Faire une anthropologie de l’éthique entrepreneuriale

Faire une anthropologie de l’éthique entrepreneuriale

Il y a quelques décennies de cela, les moyens utilisés par les entreprises pour atteindre une fin exclusivement monétaire n’étaient jamais interrogés ; l’entreprise se contentait de produire du capital et de conquérir de nouvelles parts de marché. Dans son ouvrage « L’éthique protestante et l’esprit du capitalisme », Max Weber démontre que le capitalisme occidental a pu voir le jour grâce au postulat protestant posant le gain d’argent comme une possibilité de fin en soi. Et dans le cas des entreprises, la course du gain les disqualifiait de toute considération morale quant aux modes de production ou de distribution. Parallèlement à la montée en puissance des entreprises dans le domaine politique au début des années 70, de nombreux scandales tels que ceux du Bhopal6 ou de Piper Alpha7 ont provoqué une remise en question de la responsabilité et l’immunité morale de celles-ci. Tous ces moments de reconsidération ont largement contribué à la transformation des frontières de l’action économique et morale des entreprises au sein de la société (Welker, Partridge, Hardin, 2011). La formulation d’un discours éthique s’est formé à partir de ce moment, avec une terminologie largement inspiré de la philosophie morale.

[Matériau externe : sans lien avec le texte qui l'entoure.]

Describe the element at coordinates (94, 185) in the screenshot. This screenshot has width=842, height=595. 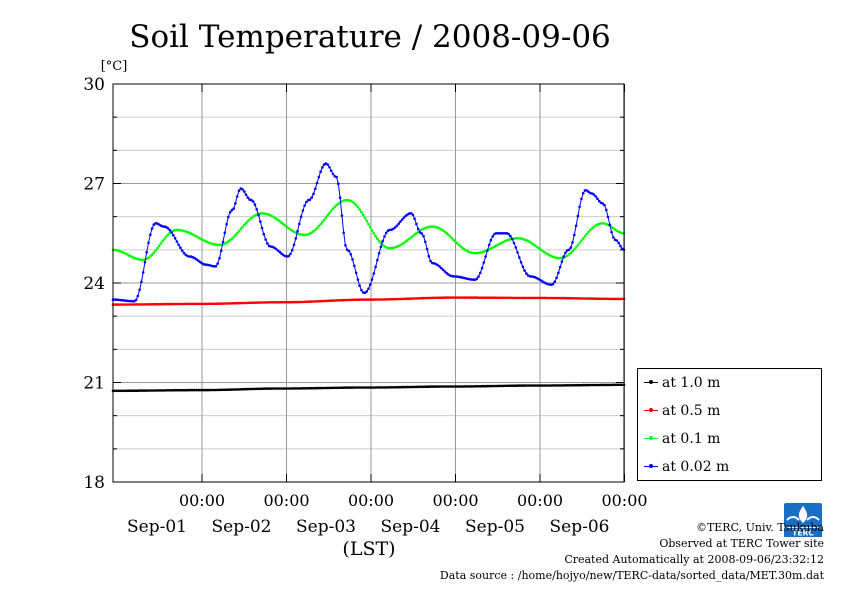
I see `y-tick-label: 27` at that location.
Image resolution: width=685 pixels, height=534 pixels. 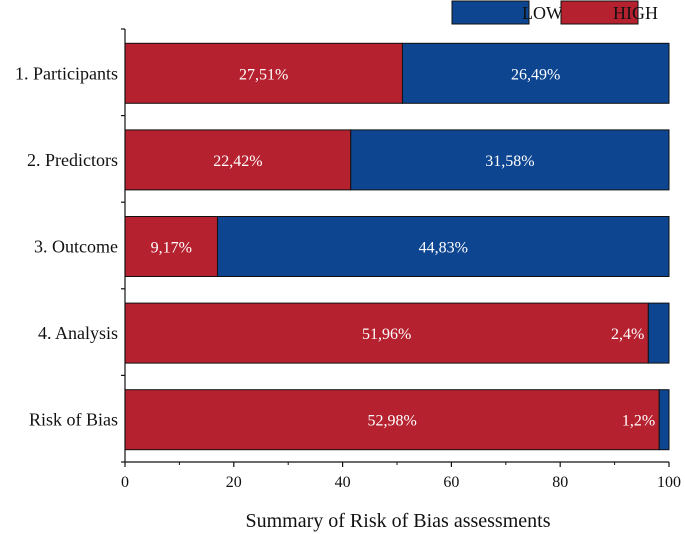 What do you see at coordinates (234, 482) in the screenshot?
I see `x-tick-label-1: 20` at bounding box center [234, 482].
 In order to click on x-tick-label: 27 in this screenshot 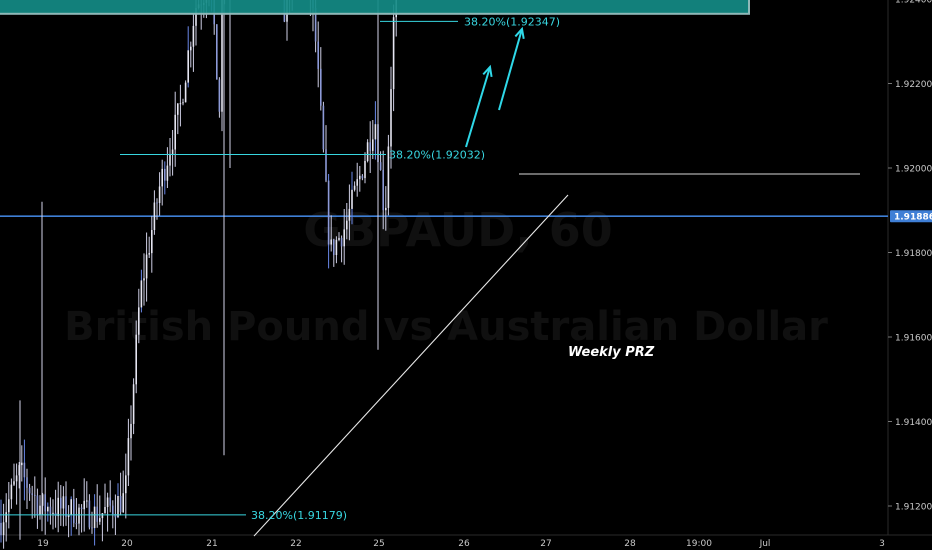, I will do `click(546, 544)`.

Les années 1970 ont vu naître une profusion de discours sur l’éthique ; cela a pu apparaître comme une initiative du monde de l’entreprise visant à remodeler le mode de fonctionnement du capitalisme en moralisant les moyens ainsi que la fin de celui-ci. C’est véritablement dans les années 1990 que le mouvement éthique connaît un essor considérable. Un infléchissement des politiques d’entreprises multinationales vers un mode de gouvernance dit éthique va progressivement entrer dans les pratiques usuelles. Les entreprises commencent dès lors à se soucier de leur image face à l’intérêt public. Le discours managérial s’est alors fortement teinté de références à la philosophie morale, dès la fin des années 1980, il est assez fréquent de retrouver des références à Kant ou Aristote (Koestenbaum, 1987). Ladite philosophie de  l’entreprise est par ailleurs incluse dans la « culture d’entreprise » (Salmon, 2007), elle devient un atout sur lequel il faut capitaliser. institutionnelle fut progressive. L’éthique devient alors une production de l’entreprise et sort du domaine philosophique. L’utilisation du terme éthique dans le monde économique ne correspond cependant pas à celle de son homologue philosophique. En entreprise, il est surtout utilisé comme un synonyme de morale appliquée au monde des affaires, alors qu’en philosophie morale, l’éthique — bien que sujet à débat (Edel, 1953) — décrit au contraire la manière particulière à l’homme de remettre en question la morale sur le plan individuel, elle désigne cet espace de négociation entre la raison et la morale héritée – appelé également le jugement éthique (Edel, 1953, 1962 ; Illies, 2003). Il arrive qu’elle puisse aussi être simplement le synonyme grec de morale (du latin mos, mores) dans certains cas, mais surtout dans les autres sciences humaines.

Cette rencontre entre la philosophie morale et le monde des affaires va faire naître l’éthique appliquée ainsi que les expressions : éthique des affaires et éthique entrepreneuriale. Cette rencontre est née, selon la sociologue Anne Salmon, du besoin de trouver du sens et de la légitimité à ses actions et à ses fins. Comme elle le souligne, « Dans l’histoire du capitalisme, ce sens avait été fourni jusqu’à présent par ce que l’anthropologie nomme les deux grandes éthiques transcendantes, l’esprit protestant du capitalisme et la morale de l’œuvre collective associée à l’idée de progrès. » (Salmon, 2000 : 3). La manière qu’ont les entreprises contemporaines de repenser les moyens de leur production ainsi que leurs mobiles est révélatrice de logiques sociales plus larges. Les entreprises sont cependant constamment sujettes à des pressions extérieures, qui remettent en question leur production.

Un climat social défavorable aux puissantes multinationales, tant au niveau des états (loi française8), de l’Europe, que de l’influence historique des institutions internationales (Fonds Monétaire International, Banque Mondiale), a mené à la création de « standards ». Lors du discours de Kofi Annan9 au forum de Davos en 1999, le « Pacte mondial » pose un cadre politique et pratique aux engagements des entreprises. Les standards exogènes, d’abord impulsés par les États et les institutions, que sont les normes ISO10 ont tenté de poser des guides de bonne conduite. La norme ISO 26000, depuis 2010, a posé les bases d’une ligne de conduite pour les entreprises prêtes à poursuivre un engagement RSE. Contrairement aux autres normes, elle n’est pas suivie par une certification, elle est exclusivement basée sur le bon vouloir des chefs d’entreprise et le volontariat.